Ainda assim, sublinha uma dificuldade: com as atuais bases de licitação que suportam a adjudicação, será complicado melhorar remunerações, porque as margens não o permitem. Resume com uma ideia simples: sem criação de riqueza, não há como a distribuir.

Sinais de avanço e proposta de habitação a preços acessíveis

Há sinais de que as grandes obras vão avançar?

Com exceção da incerteza associada à crise atual, Carlos Mineiro Aires não vê motivos para concluir que as obras não seguirão em frente. Afirma que o ministro das Infraestruturas, Miguel Pinto Luz, tem um programa e demonstra vontade de executar.

O código da contratação tortuoso, a falta do planeamento, os preços baixos, são problemas de que se queixam há muito tempo.

A Fundação diz ter conseguido progredir em alguns processos. Considera que Miguel Pinto Luz reconhece os obstáculos e que existe entendimento técnico. Um dos dossiês em curso é uma proposta para a habitação. A Fundação tem um estudo que aponta para uma solução baseada em parcerias - uma espécie de parceria público-privada - modelo que, apesar de muitas vezes ser “diabolizado”, pode funcionar quando bem desenhado.

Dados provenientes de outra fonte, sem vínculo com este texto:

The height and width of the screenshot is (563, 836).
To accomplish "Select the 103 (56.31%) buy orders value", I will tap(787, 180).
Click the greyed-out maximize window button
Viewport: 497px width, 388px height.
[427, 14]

A ideia é as empresas estabelecerem acordos com câmaras municipais ou com o Estado central. A estes caberia identificar terrenos e assegurar licenciamento. O modelo define desde início tudo o que importa: custos por tipologia e rendas correspondentes - e Carlos Mineiro Aires garante que ficam “mesmo muito longe” do patamar máximo de €2300 euros anunciado - incluindo a manutenção. Findos 25 anos ou 30 (consoante o prazo estabelecido), o imóvel transita para o Estado ou para os municípios, que recebem os ativos em perfeito estado de conservação.

É um plano para o país?

Não é um programa “da Fundação” para impor; é um modelo disponível para quem o quiser adotar. A Fundação pretende iniciar contactos com câmaras municipais e associações de municípios para apresentar a disponibilidade do projeto, que avançaria através de um acordo entre as empresas e os interessados. O enquadramento é descrito como totalmente regulado e transparente: não há “nada escondido”, com rendas fixadas à partida e margens de lucro também definidas.

Depois as construtoras arrendam?

A questão central, diz, está em quem faz a cobrança das rendas durante a concessão. As empresas precisam de um mecanismo que permita agir, incluindo despejo, quando não há pagamento: não é possível investir sem garantia de cobrança. Se a responsabilidade for municipal, existe uma via: os municípios assumem a cobrança e asseguram o somatório do pagamento de todas as rendas. Em qualquer caso, trata-se de rendas a preços acessíveis.

Já apresentaram ao Ministério das Infraestruturas?

Sim, a proposta foi entregue no ano passado. O Governo, diz, tem uma solução muito semelhante. O entrave é que o Estado não quer assumir o risco de cobrança nem o ónus político associado a ter de realizar despejos.

Pode ajudar a resolver a grave falta da habitação?

Carlos Mineiro Aires acredita que sim, sem hesitação. Defende que sem participação dos privados o problema não se resolve. Recorda que Portugal tem um dos mais reduzidos parques públicos habitacionais na UE: é o terceiro a contar do fim. O desenho inspira-se, em parte, no que foram as PPP das autoestradas, mas com investimentos muito menores e com potencial para efeitos imediatos.

A urgência é elevada, argumenta, porque está em formação uma “bomba-relógio” social. E conclui que o principal fator que leva os jovens a emigrar não é o emprego nem o salário, mas sim a habitação.